Buchanan is a city in Stutsman County, North Dakota, United States. The population was 87 at the 2020 census. Buchanan was founded in 1887.

Buchanan was once home to Henry Leuhr's Giant Bull, inspired by the World's Largest Buffalo in Jamestown, North Dakota, which stood 30 ft tall and was 50 ft long until it deteriorated and was removed from its site in January 2007.

==History==
A post office called Buchanan has been in operation since 1894. The city's name honors James A. Buchanan, a local pioneer.

==Geography==
According to the United States Census Bureau, the city has a total area of 0.08 sqmi, all land.

==Demographics==

Historical population
| Census | Pop. | Note | %± |
| 1990 | 40 |  | — |
| 2000 | 77 |  | 92.5% |
| 2010 | 90 |  | 16.9% |
| 2020 | 87 |  | −3.3% |
| 2022 (est.) | 86 |  | −1.1% |
U.S. Decennial Census 2020 Census

===2010 census===
As of the census of 2010, there were 90 people, 32 households, and 24 families residing in the city. The population density was 1125.0 PD/sqmi. There were 34 housing units at an average density of 425.0 /sqmi. The racial makeup of the city was 100.0% White.

There were 32 households, of which 50.0% had children under the age of 18 living with them, 56.3% were married couples living together, 15.6% had a female householder with no husband present, 3.1% had a male householder with no wife present, and 25.0% were non-families. 18.8% of all households were made up of individuals, and 6.2% had someone living alone who was 65 years of age or older. The average household size was 2.81 and the average family size was 3.17.

The median age in the city was 31.3 years. 32.2% of residents were under the age of 18; 10.1% were between the ages of 18 and 24; 26.8% were from 25 to 44; 25.6% were from 45 to 64; and 5.6% were 65 years of age or older. The gender makeup of the city was 54.4% male and 45.6% female.

===2000 census===
As of the census of 2000, there were 77 people, 27 households, and 19 families residing in the city. The population density was 980.9 PD/sqmi. There were 29 housing units at an average density of 369.4 /sqmi. The racial makeup of the city was 100.00% White.
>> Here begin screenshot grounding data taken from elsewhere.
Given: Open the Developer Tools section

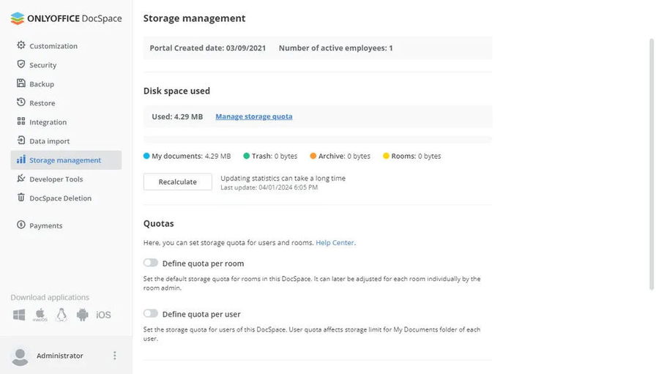Looking at the screenshot, I should [56, 179].
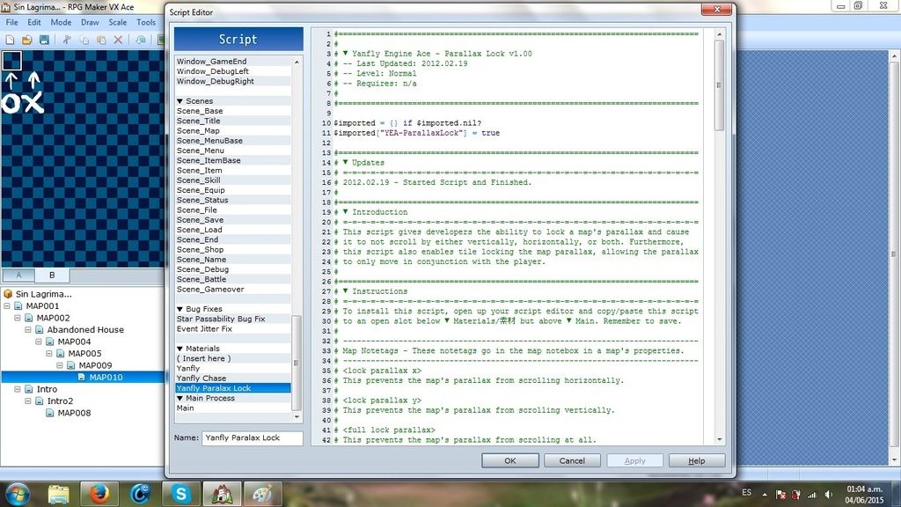The height and width of the screenshot is (507, 901).
Task: Click the New Project toolbar icon
Action: tap(10, 40)
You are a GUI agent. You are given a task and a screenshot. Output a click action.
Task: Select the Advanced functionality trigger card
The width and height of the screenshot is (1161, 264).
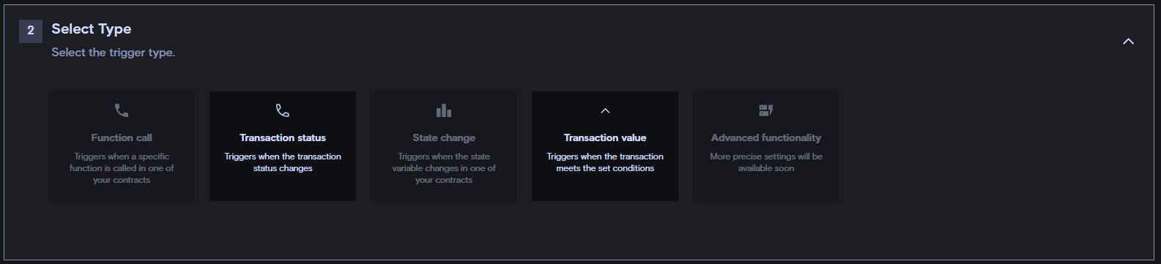coord(766,146)
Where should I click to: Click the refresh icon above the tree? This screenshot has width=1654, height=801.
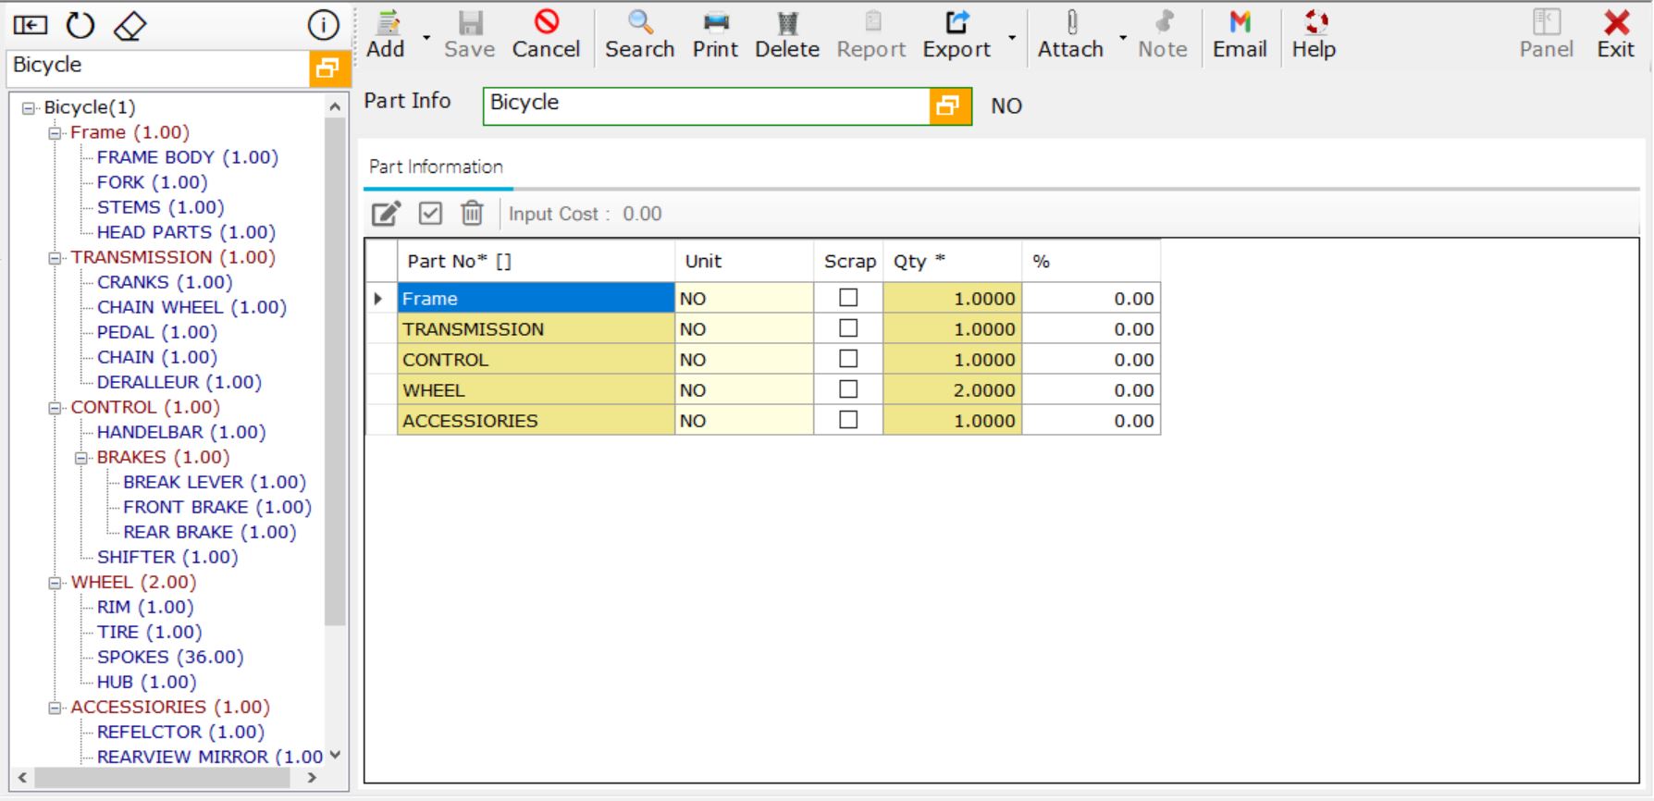(80, 26)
There were 27 households, out of which 40.7% had children under the age of 18 living with them, 66.7% were married couples living together, 3.7% had a female householder with no husband present, and 29.6% were non-families. 22.2% of all households were made up of individuals, and 11.1% had someone living alone who was 65 years of age or older. The average household size was 2.85 and the average family size was 3.47.

In the city, the population was spread out, with 31.2% under the age of 18, 6.5% from 18 to 24, 41.6% from 25 to 44, 10.4% from 45 to 64, and 10.4% who were 65 years of age or older. The median age was 34 years. For every 100 females, there were 120.0 males. For every 100 females age 18 and over, there were 112.0 males.

The median income for a household in the city was $53,333, and the median income for a family was $60,000. Males had a median income of $32,292 versus $23,750 for females. The per capita income for the city was $18,024. There were no families and 1.2% of the population living below the poverty line, including no one under 18 and 20.0% of those over 64.